Aurore s’esclaffa lorsque des brins lui chatouillèrent les mollets, puis s’étonna du puissant parfum qui emplissait l’atmosphère. Un instant, elle se demanda si elle n’avait pas été trop loin et quitté les terres de son oncle. Cependant, la chose était impossible. Elle se serait retrouvée bloquée par les grilles en fer qui l’entouraient…

Hébétée, elle progressa parmi la végétation. Jusque-là absent, le vent se leva ; un rire amusé lui échappa lorsqu’elle crut l’entendre lui parler.

Approche… Approche…

Mère ne cessait pas de lui reprocher son excès d’imagination. Elle lui assenait de se maîtriser lorsqu’elle recevait des invités.

Aurore redressa la tête. À une vingtaine de pas se tenait un arbre majestueux. Le souffle lui manqua, elle n’avait pas le souvenir d’en avoir déjà contemplé un aussi vertigineux. Il était gigantesque ! Sa forme en particulier la stupéfia, car la totalité de ses branches se terminait en un arrondi qui rappelait celui d’un crochet. L’image de son oncle accroché au bout du plus haut rameau lui traversa l’esprit et elle ne put s’empêcher de pouffer.

Le vent s’intensifia, la poussa dans le dos. Elle qui avait eu si chaud toute la journée se surprit à frissonner. Dans le ciel, des nuages gris se manifestèrent et son entrain fondit ; peut-être qu’Ulma, l’une des domestiques du manoir, avait eu raison d’affirmer qu’il y avait de l’orage dans l’air…

Je le sens dans mes articulations, lui avait déclaré l’imposante femme au matin. Aurore n’avait pas compris par quel miracle des articulations réussissaient à présager la météo. Toutefois, il semblait qu’elles ne se trompaient pas. Une prière s’extirpa de ses lèvres afin de retarder la pluie, puis elle s’avança vers l’arbre – un chêne, si elle ne se fourvoyait pas.

Une force inconnue l’attirait vers lui… Il la fascinait.
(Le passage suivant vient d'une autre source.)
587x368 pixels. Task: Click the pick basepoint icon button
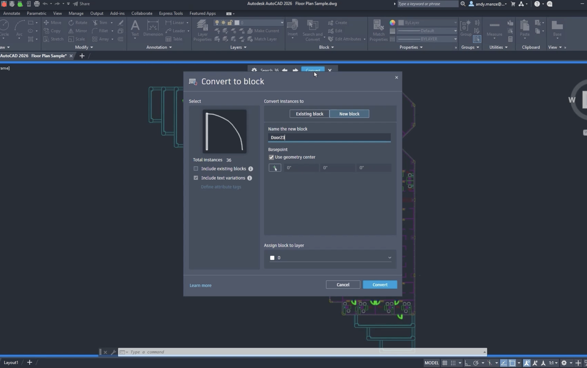coord(275,168)
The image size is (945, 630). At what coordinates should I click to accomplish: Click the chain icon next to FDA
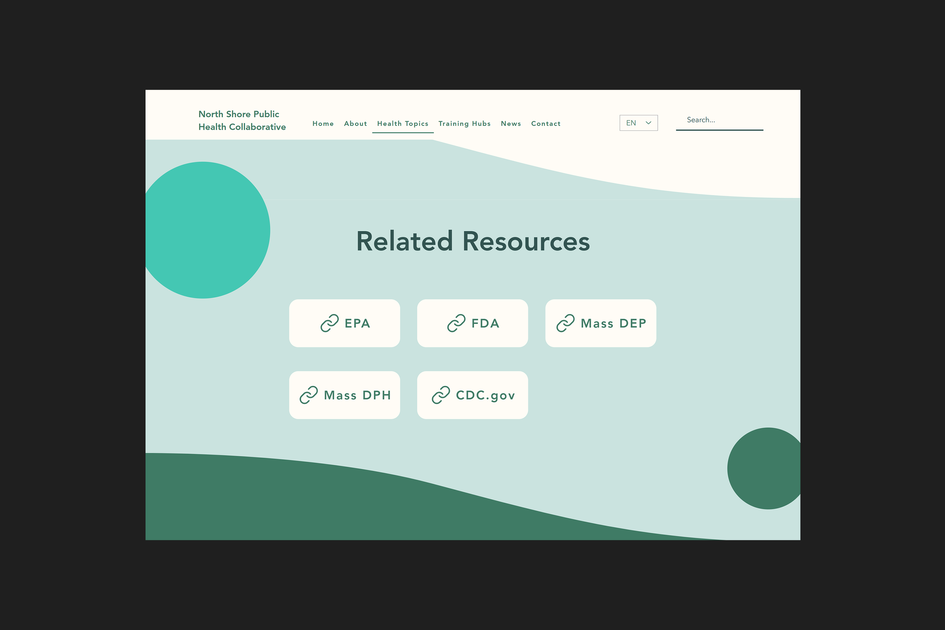click(x=456, y=323)
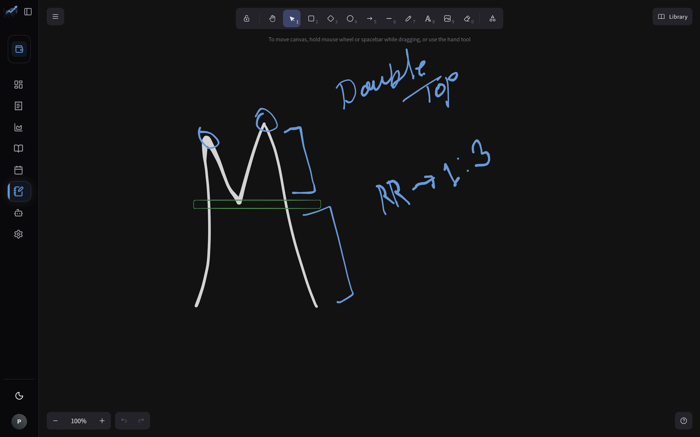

Comme pour l’encourager, de nouvelles bourrasques la bousculèrent. Elles criaient si fort qu’Aurore n’arrivait plus à entendre leurs propos !

Elle parvint au tronc en quelques secondes et déglutit. L’ancêtre de bois la dominait de sa hauteur ; une aura royale s’en dégageait, un petit rien qui lui donnait le sentiment d’être minuscule et lui affirmait qu’elle était insignifiante face à la nature qui l’environnait.
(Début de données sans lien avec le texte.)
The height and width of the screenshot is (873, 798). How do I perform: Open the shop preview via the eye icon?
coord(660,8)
Une goutte d’eau atterrit sur son bras, suivie d’une autre. Il commençait à pleuvoir, mais cela n’était pas gênant. Une bruine éphémère, probablement. Intimidée, subjuguée, Aurore n’y prêta pas attention. D’une main hésitante, elle effleura l’écorce du chêne…

Sa respiration se coupa. Sa vue se brouilla, et tout ne fut plus que souffrance. Une douleur sourde, viscérale, s’empara de son être et chercha à la briser ; une douleur qui, elle le soupçonnait, ne lui appartenait pas. Elle entendit un hurlement, ne réalisa pas qu’il s’échappait de sa gorge.

Aurore arracha sa paume au contact.

Le monde recouvra sa normalité, mais l’écho de son mal demeura en elle. Ses doigts se portèrent à sa joue humide de larmes, puis elle détailla les alentours. Son cœur battait la chamade. Plus rien dans le coin sauvage ne lui apparaissait accueillant. La pluie s’intensifia, les gouttelettes se muèrent en gouttes. Elle recula d’un pas.

Une ombre remua au-dessus d’elle. L’une des branches s’agitait… Était-ce le vent ? Son instinct la persuadait du contraire. Le rameau était trop épais pour se laisser malmener avec autant de facilité. Paralysée par la peur, Aurore n’osa esquisser le moindre geste. Il allait se passer quelque chose, chaque parcelle de son être le ressentait.

La branche s’abaissa… Son extrémité crochue la menaçait ! En pleurs, incapable de bouger, elle ne rêvait plus que de rejoindre Mère. Hélas, l’effroi la rendait statique.

La ramification manqua de la faucher et son corps réagit enfin : dans un cri aussi long qu’épouvanté, Aurore prit la fuite.

— Au secours ! À l’aide !

Elle trébucha, se releva.

— Mère ! Mon oncle !

— Aurore ? Aurore !?

Plusieurs voix se mêlèrent à l’appel. Son absence avait été remarquée. On la cherchait !

— Ici ! s’époumona-t-elle. Par ici !

Grâce à ses grandes enjambées, Aurore se trouvait déjà loin de son agresseur. Pourtant, sa panique ne la quittait pas ; elle suintait à travers ses pores, lui collait à la peau. Un hoquet jaillit de sa gorge. Les larmes brouillaient sa vision.

Aurore distingua Mère en amont. Avide de réconfort, elle se précipita à sa rencontre et n’écouta pas les dernières paroles du vent.